SOURCE RECORDS –
□ □ □ □
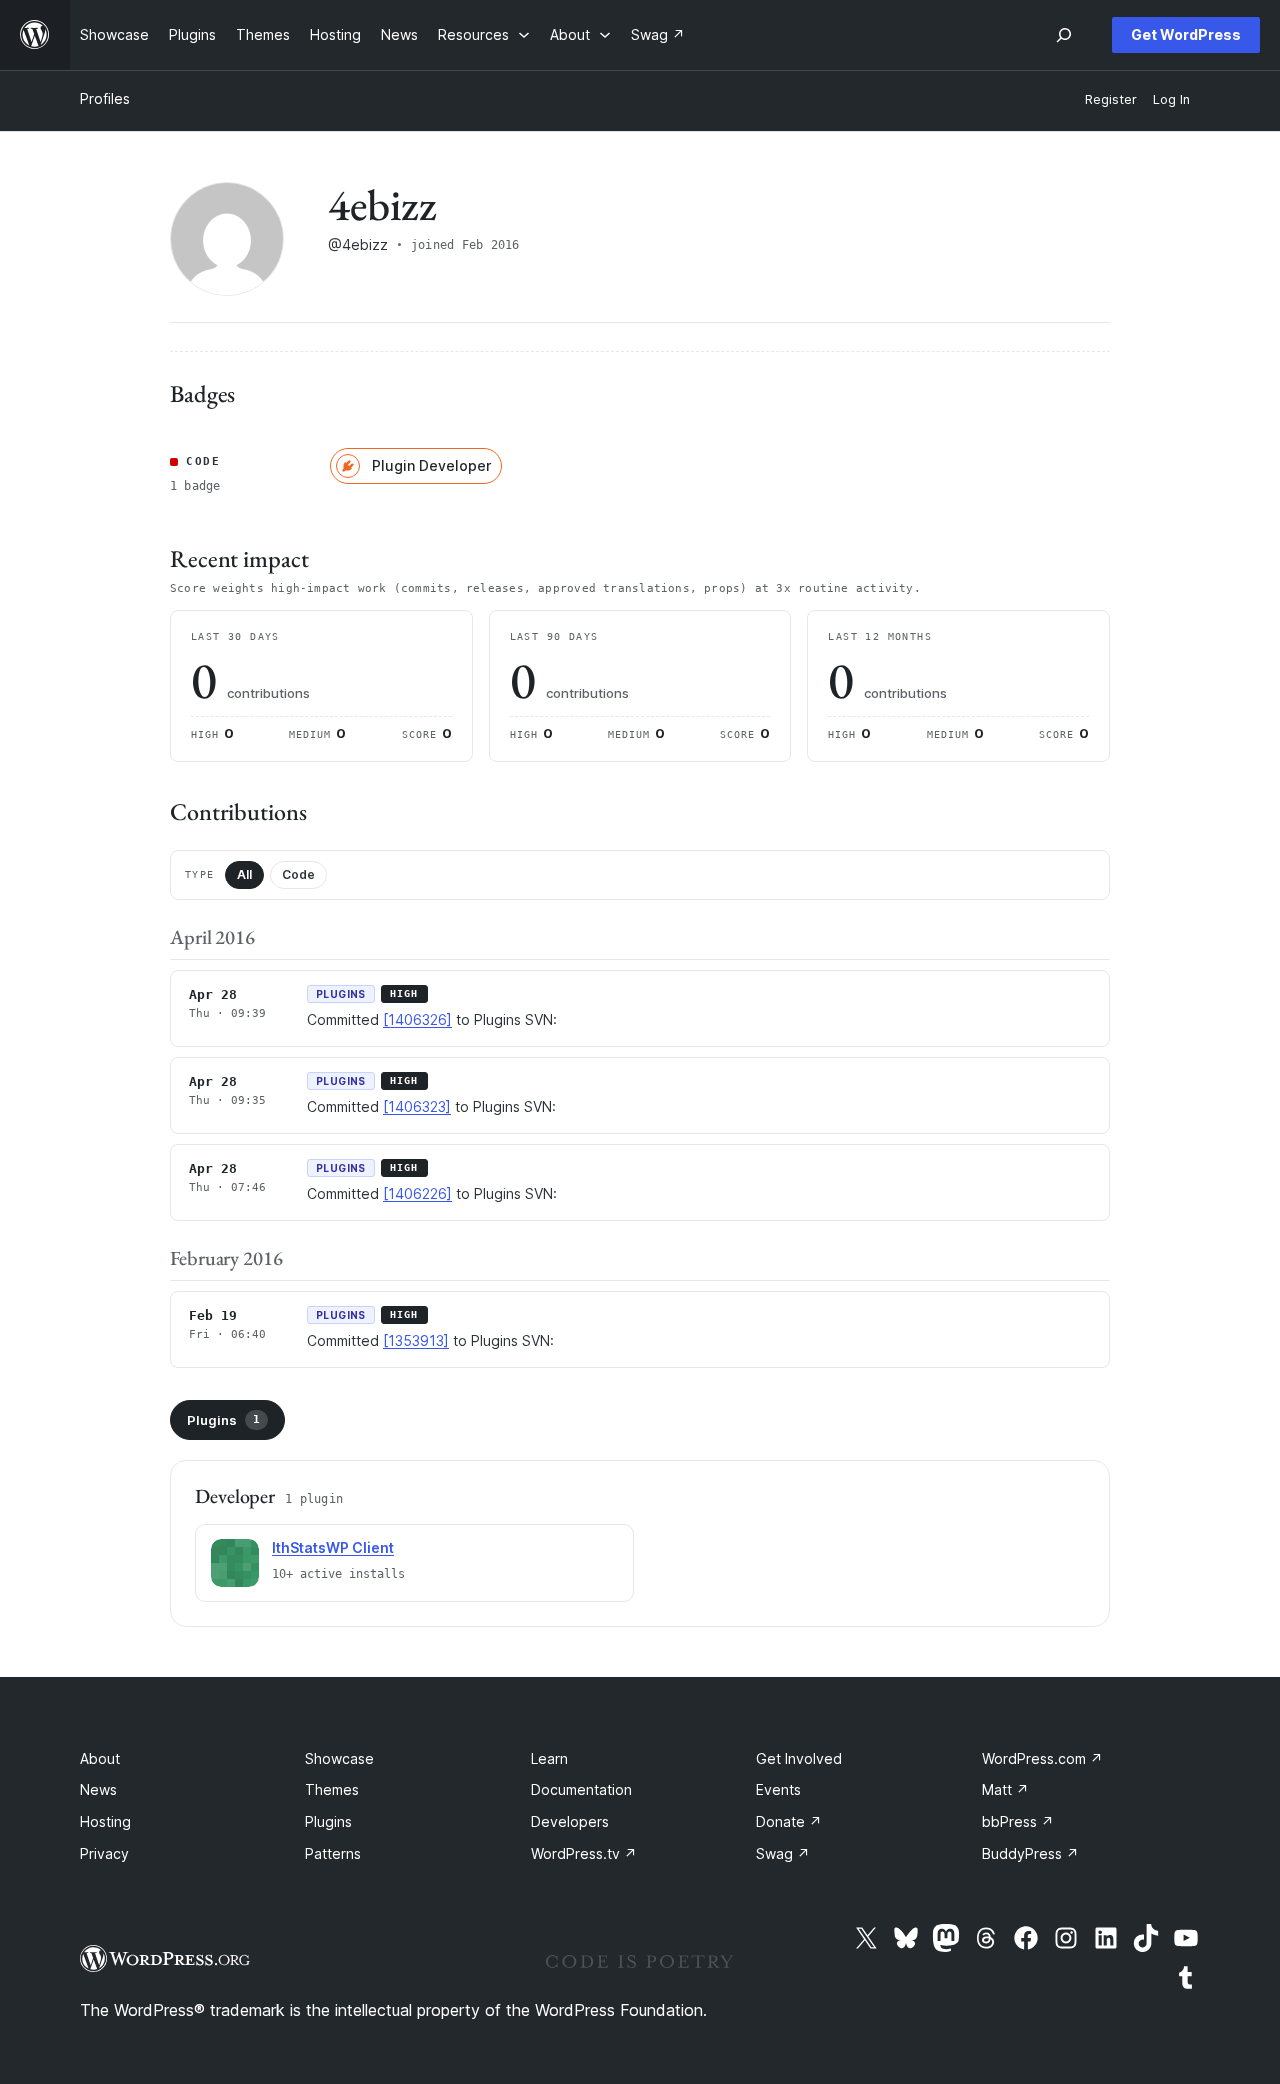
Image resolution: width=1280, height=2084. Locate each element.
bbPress (1018, 1821)
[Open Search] (1064, 35)
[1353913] (416, 1340)
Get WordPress (1186, 34)
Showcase (339, 1758)
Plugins (223, 1420)
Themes (332, 1789)
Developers (570, 1821)
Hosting (105, 1821)
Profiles (105, 98)
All (244, 874)
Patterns (333, 1853)
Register (1111, 99)
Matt (1005, 1789)
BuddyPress (1030, 1853)
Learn (549, 1758)
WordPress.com (1042, 1758)
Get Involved (799, 1758)
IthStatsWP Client (333, 1547)
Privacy (104, 1853)
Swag (783, 1853)
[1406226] (417, 1193)
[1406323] (417, 1106)
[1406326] (417, 1019)
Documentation (581, 1789)
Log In (1171, 99)
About (100, 1758)
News (98, 1789)
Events (778, 1789)
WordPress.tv (584, 1853)
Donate (789, 1821)
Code (298, 874)
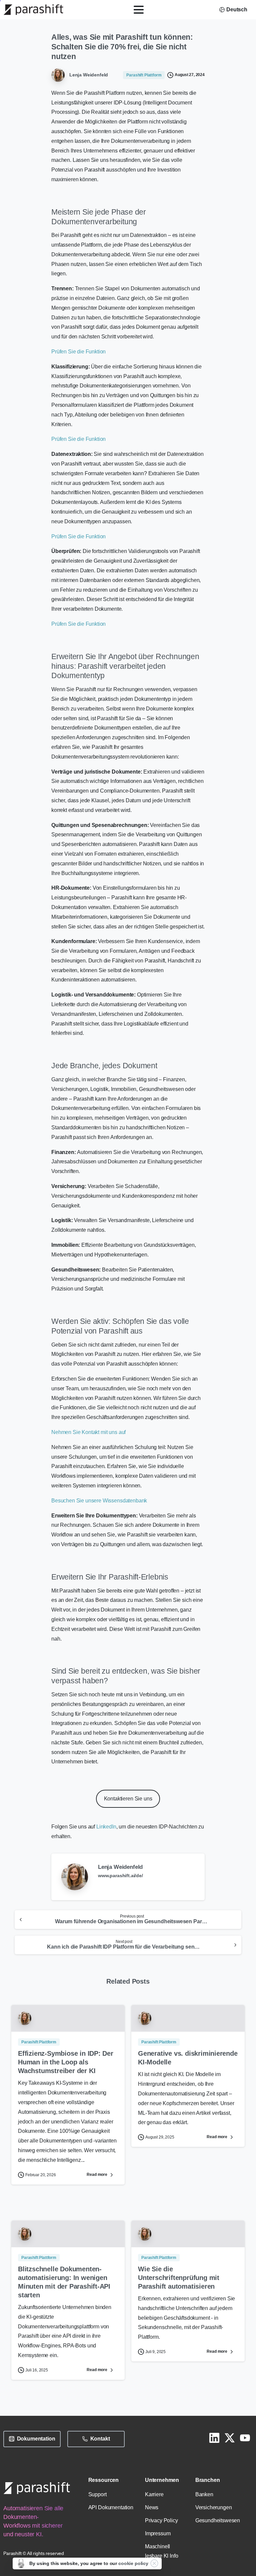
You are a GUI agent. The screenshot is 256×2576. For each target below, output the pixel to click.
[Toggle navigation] (138, 9)
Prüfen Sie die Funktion (78, 351)
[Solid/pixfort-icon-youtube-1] (245, 2437)
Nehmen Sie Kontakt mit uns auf (88, 1432)
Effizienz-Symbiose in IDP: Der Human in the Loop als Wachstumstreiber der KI (65, 2062)
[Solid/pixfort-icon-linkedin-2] (214, 2437)
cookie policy (133, 2563)
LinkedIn (106, 1826)
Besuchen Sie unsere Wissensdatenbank (99, 1500)
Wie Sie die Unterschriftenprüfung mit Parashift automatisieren (178, 2277)
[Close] (154, 2563)
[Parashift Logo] (36, 2488)
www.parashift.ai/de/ (120, 1875)
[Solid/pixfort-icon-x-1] (229, 2437)
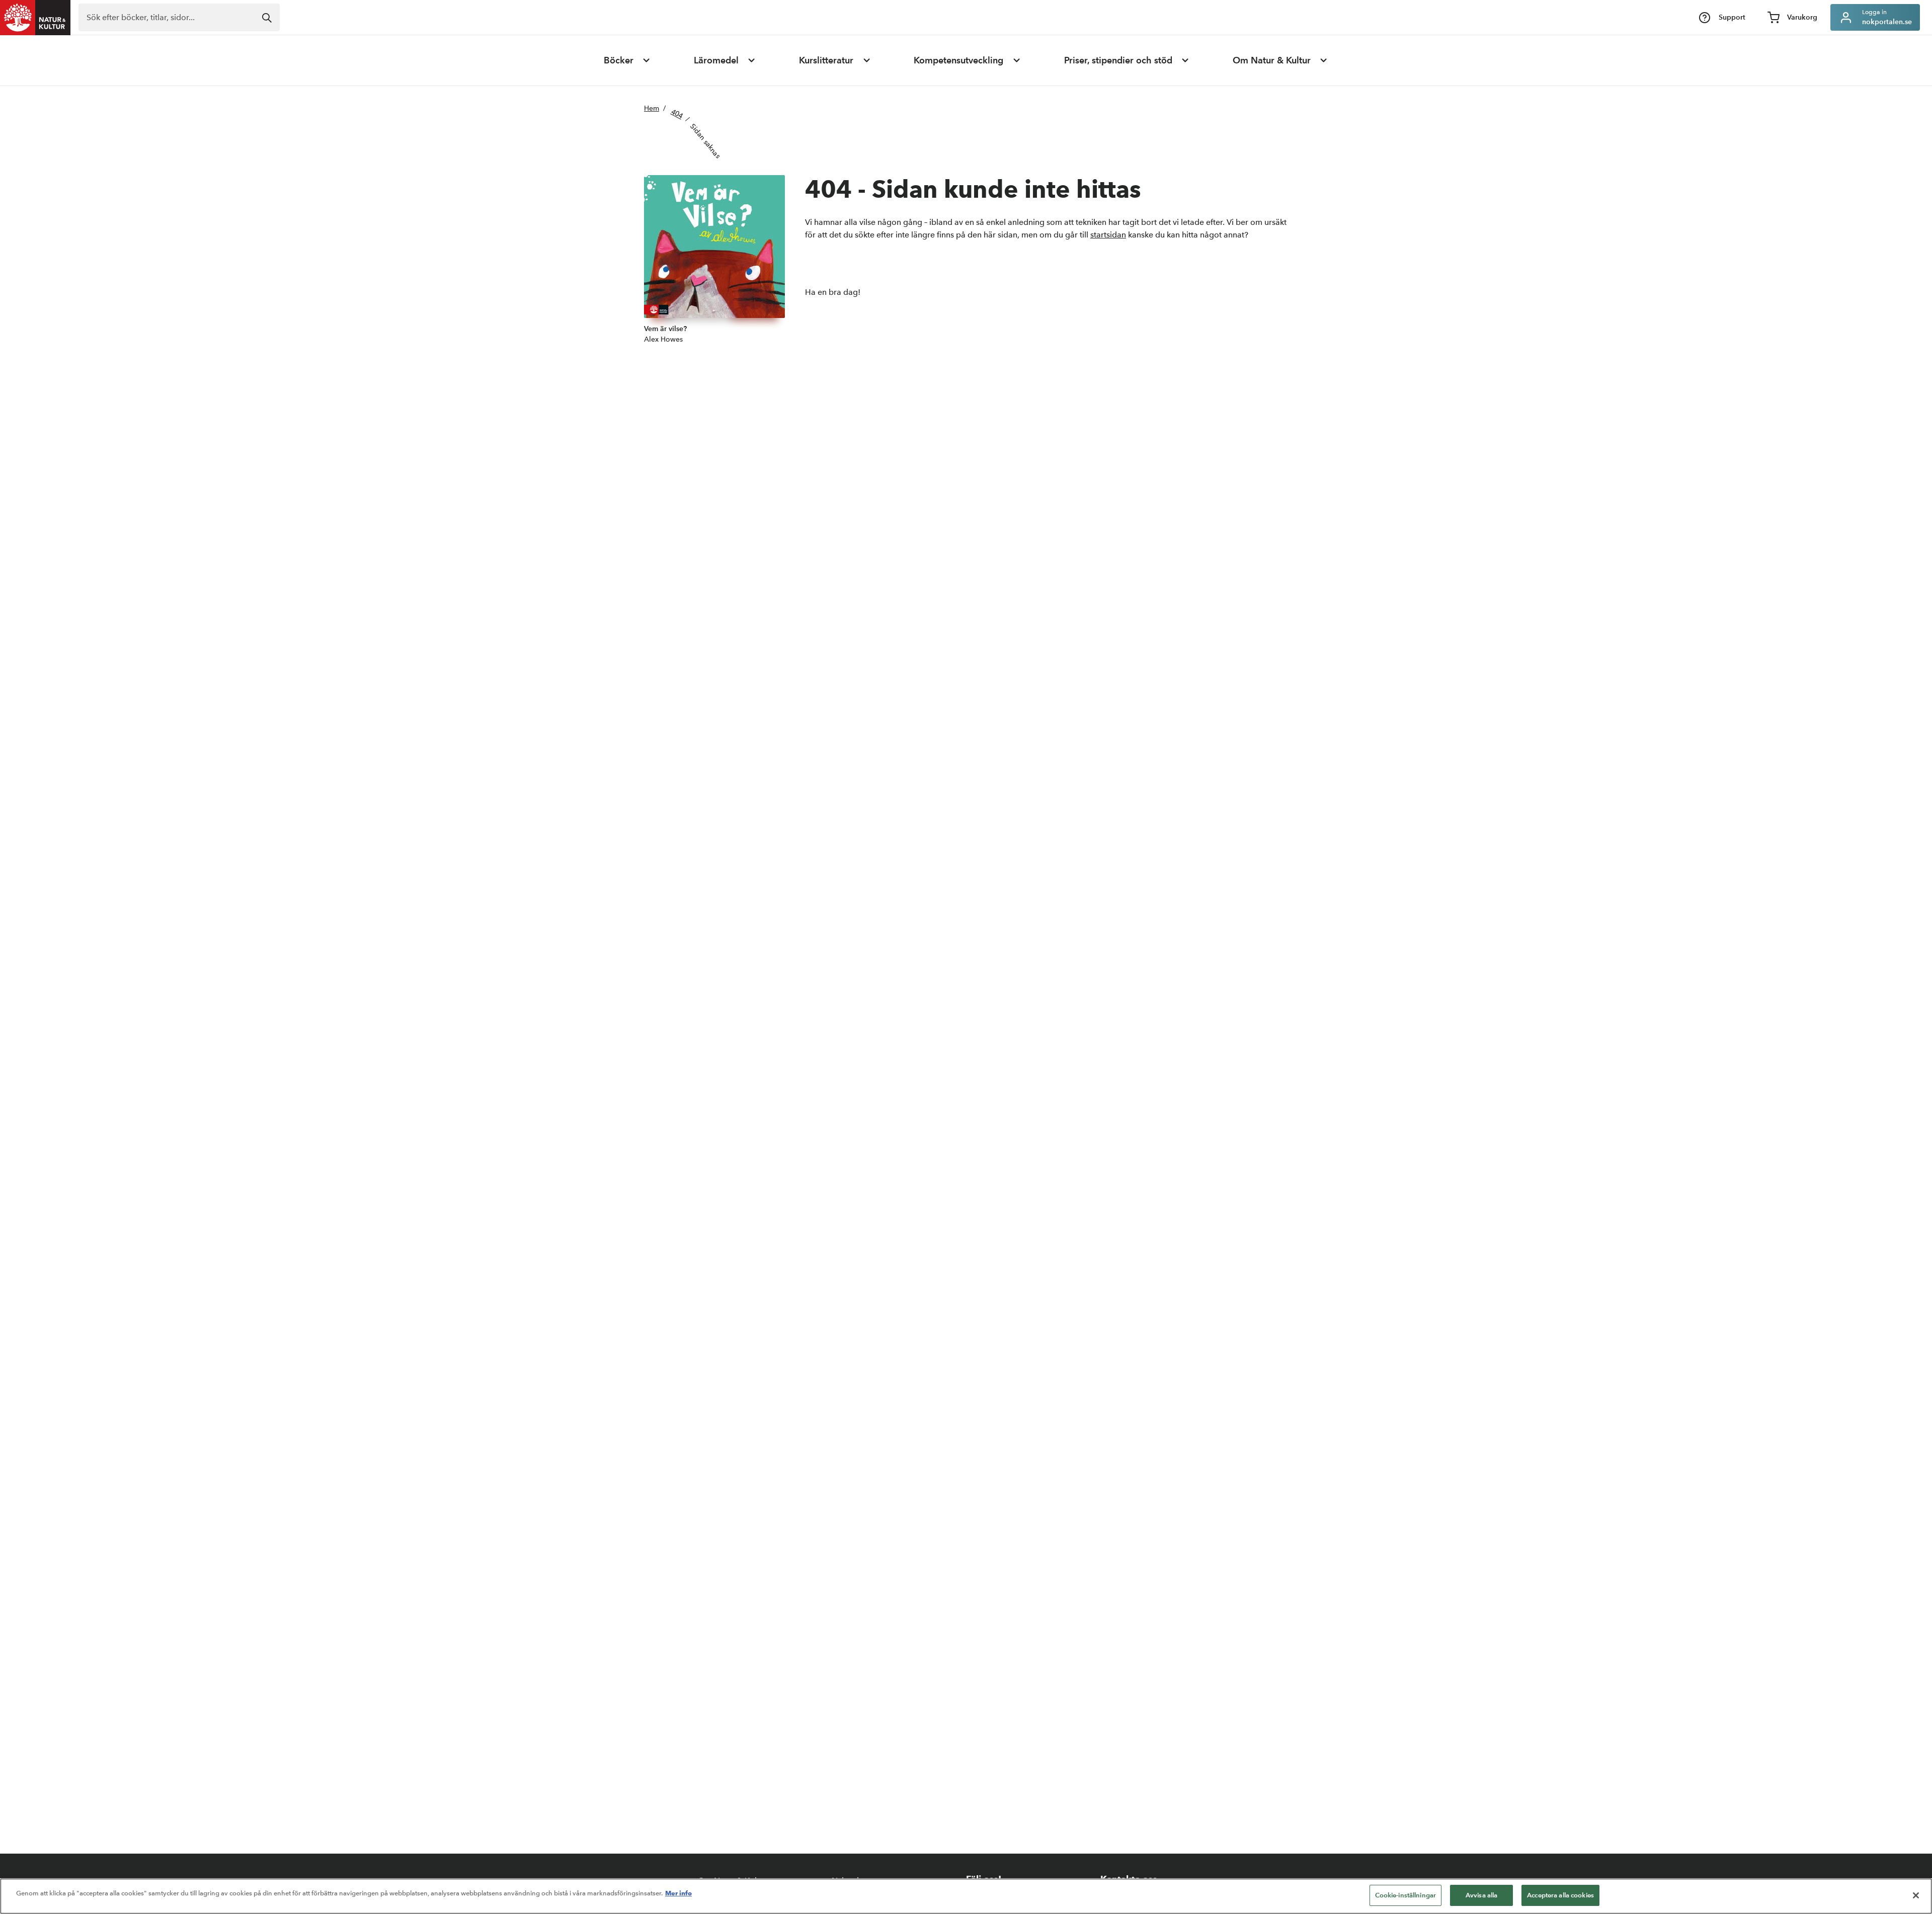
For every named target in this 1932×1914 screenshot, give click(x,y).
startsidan (1108, 235)
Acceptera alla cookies (1560, 1895)
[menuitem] (627, 60)
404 (677, 113)
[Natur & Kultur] (35, 17)
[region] (966, 1896)
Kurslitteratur (826, 60)
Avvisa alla (1481, 1895)
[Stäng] (1916, 1895)
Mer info (678, 1893)
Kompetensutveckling (958, 60)
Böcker (618, 60)
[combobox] (179, 17)
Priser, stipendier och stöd (1118, 60)
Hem (651, 108)
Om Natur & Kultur (1272, 60)
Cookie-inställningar (1405, 1895)
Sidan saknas (705, 141)
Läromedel (716, 60)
□ □ □ □
WHAT IS NEEDED – Starting at the beginning of the records and ending after the line containing "IthStatsWP Client (333, 1547)", rewrite those lines with their requests, and scale every coordinate in the answers by 1.75, rounding to whole numbers with halves rounded up. Leave out the pictures, and keep the numbers in the requests unchanged.

EXERCISE RESULT –
Image resolution: width=1280, height=2084. Locate each element.
bbPress (1782, 3187)
[Open Search] (1862, 61)
[1353913] (728, 2345)
Get WordPress (2076, 60)
Showcase (593, 3077)
Plugins (390, 2485)
Themes (581, 3131)
Developers (998, 3187)
Hosting (184, 3187)
Profiles (184, 172)
All (427, 1530)
Patterns (583, 3243)
Register (1944, 173)
Matt (1759, 3131)
BuddyPress (1803, 3243)
Learn (961, 3077)
WordPress.com (1824, 3077)
Get Involved (1398, 3077)
IthStatsWP Client (583, 2707)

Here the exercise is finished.